I picked Rayvn Lenae, Hypnos from the Pitchfolk list. I had never heard of her before and wanted to start with a clean slate, no prior bias. I really enjoyed the album. It has slow jams that put me right back into the heart of awkward middle school dance nostalgia. The 90s are back and this album is just more evidence of that. It mixes in a little bit of the feeling of Boy II Men or Alicia Keys with more modern pop stars like Chloe and Haley or Jorja Smith. This could easily join my other favorite slow jam/getting heavy ;) records. It also has an interesting range across the album. Venom is a little synth-y, Mercury feel like the love child of Kali Uchi and the XX, and Satellites is more of a hybrid of Mariah Carey and ...a zelda track? I tried to pick a favorite but just found myself bouncing around saying "ok, cool, this one... wait no, this one... um, nevermind, this one". It's a really solid album.
The other album I want to highlight is from the Arctic Monkeys, The Car. I think the Arctic Monkeys direction since Tranquility Base Hotel and Casino has been a bit contentious but I love the direction they went. TBHC took a while to win me over but it's become my go to record for when I'm feeling melancholy. The Car feels like a natural successor. It's dark. It's moody. It almost feels like an album made for a James Bond movie starring Roger Moore or Timothy Dalton. It feels like the you might hear it playing near the end of Las Vegas's golden age. This year was a bit odd for me personally so maybe it's the album that speaks to me right now, but I guess that's the point of these little retrospectives. It's a great album start to finish.
Thanks for posting this Kfwyre, I wouldn't have checked out the Rayvn Lenae album otherwise.
I used the rateyourmusic custom chart generator to find the site’s highest rated albums from 2022 that fall somewhere under the umbrella of the “pop” genre and include the descriptor “LGBT” (list here).
I then looked through the list with the intent to find something that was both enough in my lane that I was likely to like it but also far enough at the edge of that lane that I’d be unlikely to pick it up if not for something like this.
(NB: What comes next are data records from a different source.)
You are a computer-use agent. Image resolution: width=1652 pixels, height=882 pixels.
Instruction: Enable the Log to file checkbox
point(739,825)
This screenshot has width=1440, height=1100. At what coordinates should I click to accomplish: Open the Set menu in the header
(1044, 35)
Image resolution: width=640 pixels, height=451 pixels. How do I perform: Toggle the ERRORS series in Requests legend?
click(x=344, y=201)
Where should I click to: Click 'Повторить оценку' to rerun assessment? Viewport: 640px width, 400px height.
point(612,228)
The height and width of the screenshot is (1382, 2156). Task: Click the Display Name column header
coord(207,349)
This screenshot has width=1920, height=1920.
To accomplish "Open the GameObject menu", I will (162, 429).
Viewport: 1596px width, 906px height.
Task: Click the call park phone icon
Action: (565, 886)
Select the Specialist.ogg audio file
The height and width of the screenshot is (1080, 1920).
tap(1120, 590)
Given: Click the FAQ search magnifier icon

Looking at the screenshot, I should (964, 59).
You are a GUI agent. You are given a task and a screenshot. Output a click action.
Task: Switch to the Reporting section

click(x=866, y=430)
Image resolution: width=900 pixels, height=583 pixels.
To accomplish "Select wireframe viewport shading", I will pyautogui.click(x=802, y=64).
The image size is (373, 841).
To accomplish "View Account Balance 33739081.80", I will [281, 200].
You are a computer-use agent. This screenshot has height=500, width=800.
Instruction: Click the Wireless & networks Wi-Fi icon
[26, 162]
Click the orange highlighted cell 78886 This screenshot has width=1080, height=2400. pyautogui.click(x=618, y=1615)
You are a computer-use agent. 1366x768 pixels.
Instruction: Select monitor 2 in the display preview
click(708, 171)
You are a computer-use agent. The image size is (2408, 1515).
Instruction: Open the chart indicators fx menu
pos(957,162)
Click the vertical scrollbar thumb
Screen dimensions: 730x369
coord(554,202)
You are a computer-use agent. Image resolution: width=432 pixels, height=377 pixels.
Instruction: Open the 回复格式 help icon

I settled on: Topical Dancer by Charlotte Adigéry & Bolis Pupul, mostly because I liked the album art but also because the album’s descriptors seemed interesting: sarcastic, conscious, female vocals, humorous, political, playful, deadpan, introspective
The opener was charming — a sort of “voicemail” track that was just a bunch of hellos and greetings over and over again and all together. The second track, “Esperanto”, helped me realize that the “Topical” of the title was quite purposeful and illustrative: the album is loaded with woke vibes and anthems directly related to our current culture.
That sounds both heavy and tense, but the album is surprisingly light and chill — even funny in places. In “Esperanto”, Adigéry critiques surface-level acceptance and political correctness not backed by genuine sentiment or action. The song ends with a series of misguided “corrections” for common social offenses
I chuckled, which isn’t really something I expected to do when I sat down to listen to this. Unfortunately, I think on repeated listens any novelty and humor would wear off quickly. The problem with anything really topical, I feel, is that it fits so squarely into a specific period of time that it almost never ages well — like when fiction authors include pop culture references in their books.
Not everything on the album is this overtly topical, and some of it was in French which I can’t really evaluate lyrically because I don’t understand any of it. Musically I did vibe with the album — it had a cool, chill quality to it — but the album won’t be added to my library and I won’t be coming back for repeat listens. Overall, I got exactly what I wanted from this event: something at the very edge of my musical lane.